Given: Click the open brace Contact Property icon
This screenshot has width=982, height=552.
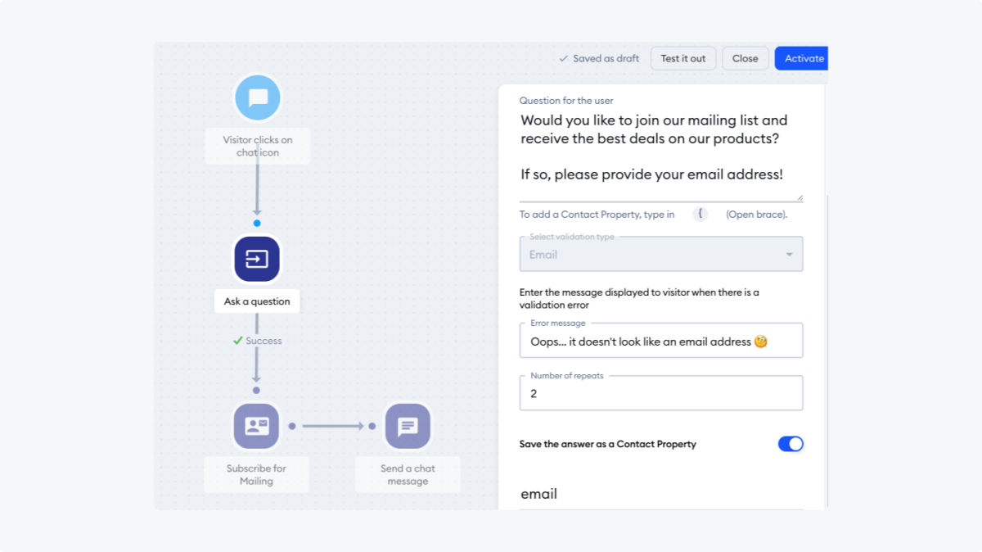Looking at the screenshot, I should (700, 214).
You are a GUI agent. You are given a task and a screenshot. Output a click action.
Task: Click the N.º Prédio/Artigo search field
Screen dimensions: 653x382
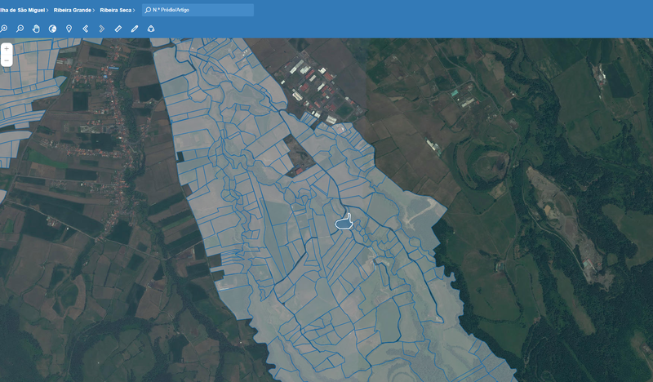pyautogui.click(x=200, y=10)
********************
#### YOUR TASK:
The lines to write out run from the one containing "You are a GUI" through the final line of the material above, both included; write them out exactly, with no pictures.

#### EXPECTED ANSWER:
You are a GUI agent. You are given a task and a screenshot. Output a click action.
Task: Click the N.º Prédio/Artigo search field
Screen dimensions: 653x382
pyautogui.click(x=200, y=10)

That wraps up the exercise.